Second, train employees on the company’s cyber security policies and industry best practices for containment. All employees should be trained annually, and if necessary, semi-annually, on the company’s IT protocols and procedures, ranging from email usage to password protection, data storage and social media usage. Training should be comprehensive, consistent, and non-optional.

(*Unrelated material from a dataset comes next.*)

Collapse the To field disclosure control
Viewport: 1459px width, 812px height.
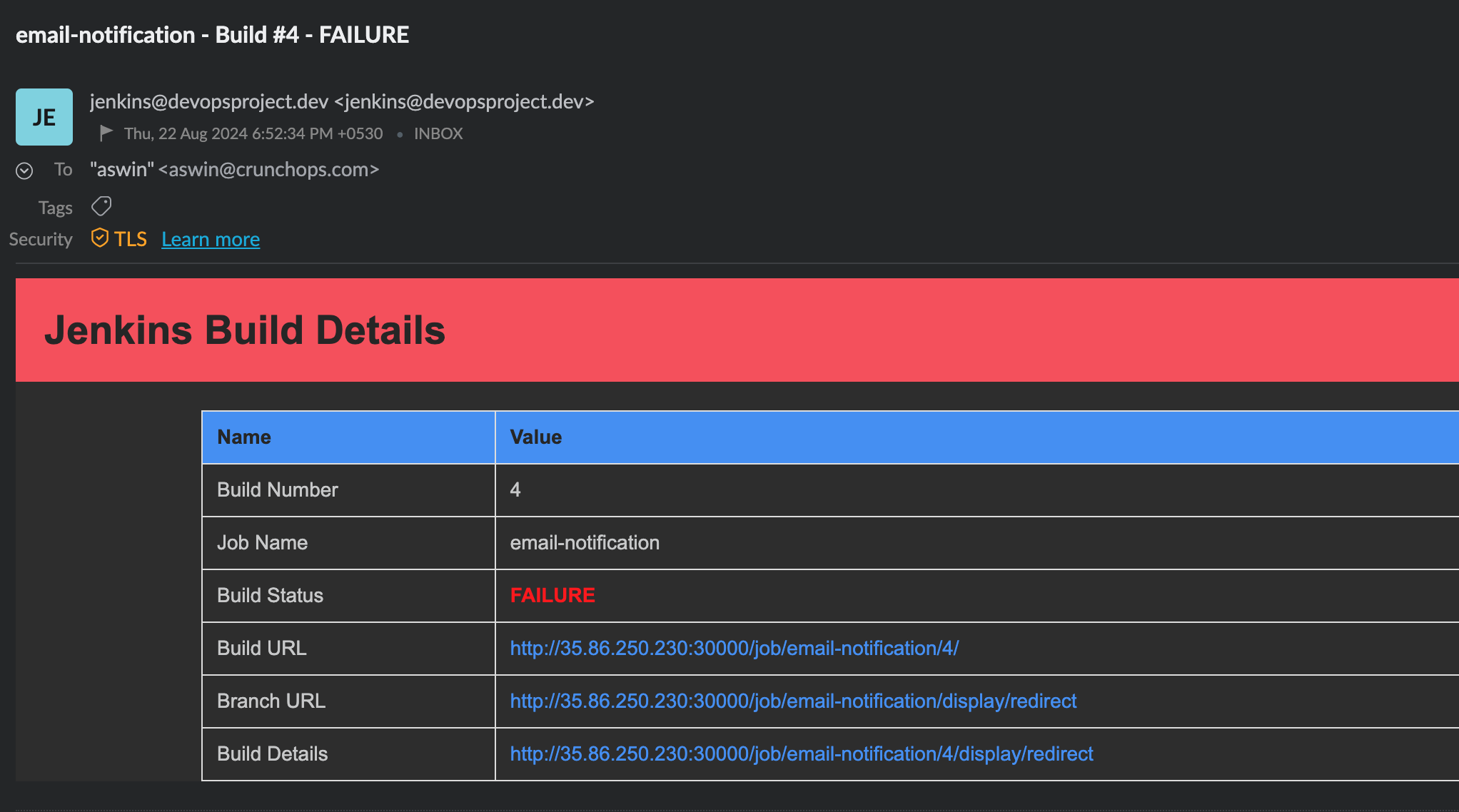coord(24,170)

Third, invest in cybersecurity insurance. Approximately 75% of small businesses do not have cybersecurity insurance due to a range of reasons although cost is usually the number one factor. Unlike general commercial liability insurance, cybersecurity insurance covers two types of risk: first party and/or third party. First party coverage addresses direct costs associated with business interruption, cyber extortion, and the loss, theft, or damage of digital assets. For example, it covers costs such as notifying customers or clients in the event data is compromised. In the U.S., data breach notification laws are not standardized and vary by state. So, too, are the penalties imposed for failing to comply with state mandated notification provisions. Undoubtedly, with the recent Equifax breach, there will be a move to impose a national, uniform data breach notification law as Europe has done with its General Data Protection Rule (GDPR) which is scheduled to go into effect in May 2018. Alternatively, third party cyber risk insurance typically covers a company’s liability to third party claims and investigation and defense costs in connection with those claims.

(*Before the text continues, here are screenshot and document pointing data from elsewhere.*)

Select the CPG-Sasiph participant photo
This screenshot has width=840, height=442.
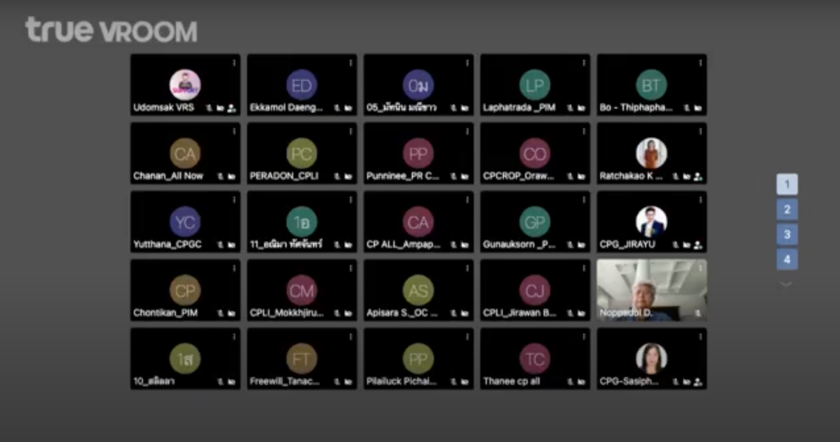point(651,358)
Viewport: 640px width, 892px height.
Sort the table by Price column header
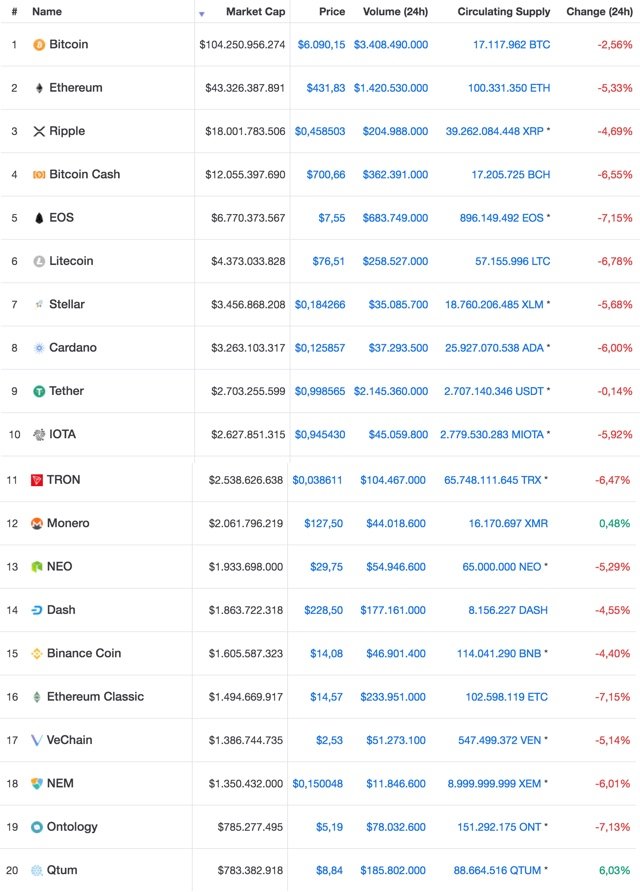pyautogui.click(x=331, y=11)
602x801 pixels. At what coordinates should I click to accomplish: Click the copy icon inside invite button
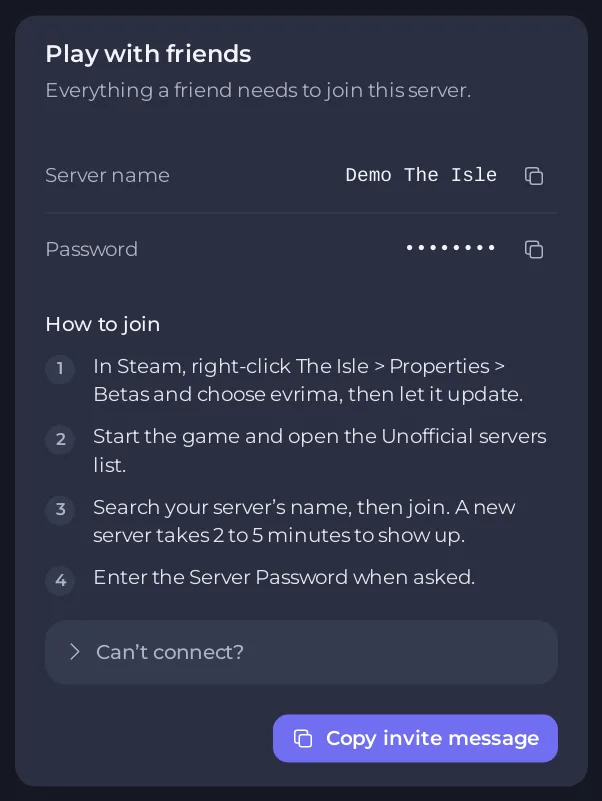[x=303, y=738]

Cyber liability insurance is unlike other forms of commercial insurance in that it should be customized, based upon the business. Prior to acquiring cyber risk insurance, companies should develop a cyber risk profile by conducting an inventory of their data and digital assets: its composition, how it is stored and how it is protected. By doing so, it enables firms to discern vulnerabilities that will drive the customization of the policy.
Equally important is having a firm grip on the projected costs of incident response. According to Ponemon and IBM’s 2017 Cost of a Data Breach Study, the average time to contain a breach in 2016 was 70 days. Whether the actual time is less or more, as a small business, the ability to quantify the costs of downtime is critical. Understanding the potential financial loss and exposure allows the company and the broker to structure the best policy given a particular businesses operating parameters. Regardless of how the policy is structured, companies should ensure, and preferably demand, that a retroactivity clause is included. According to FireEye’s 2017 M-Trends Report, the dwell time or median number of days before a breach was detected by a target company in 2016 was 99 days. Granted, this is an improvement from 2015 when the dwell time was 146 days. However, the bottom line is, from a risk management perspective, as a best practice, companies should protect themselves during the period of undiscovery by including a retroactivity clause.

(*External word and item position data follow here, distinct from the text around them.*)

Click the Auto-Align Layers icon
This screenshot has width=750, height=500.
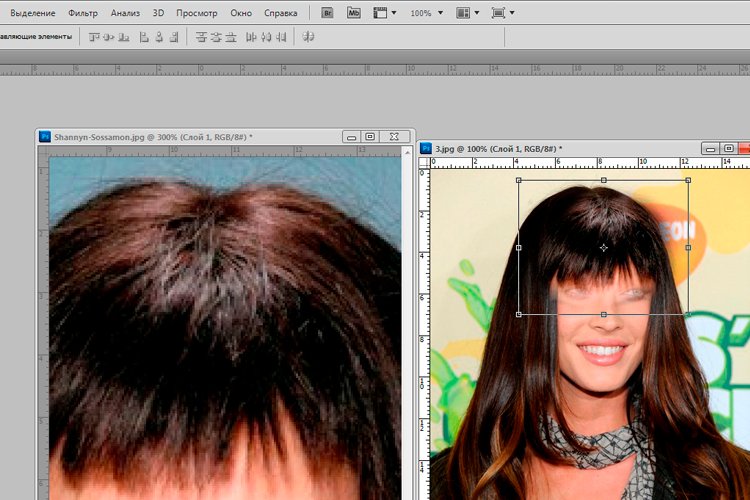point(308,37)
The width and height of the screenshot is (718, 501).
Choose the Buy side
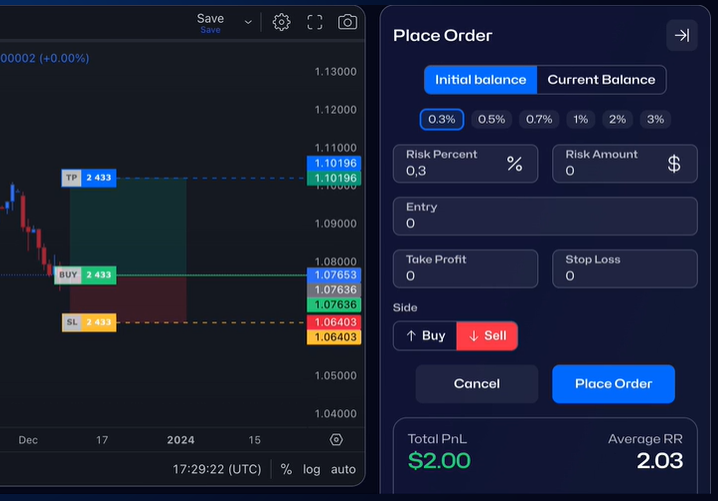[424, 336]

Finally, all insurance brokers are not equal. Cyber liability is highly specialized and in selecting a broker, companies should work with brokers with an expertise in this sector. Like all insurance, it is better to have it and not need it, than to need it and not have it.
Cybersecurity is more than an IT issue. It is a risk management issue in today’s digital world and how firms choose to manage and control this risk can have a demonstrable impact on their business. Cyber risk cannot be eliminated. It can however be mitigated by adopting this set of best practices to neutralize cyber vulnerability for businesses big and small.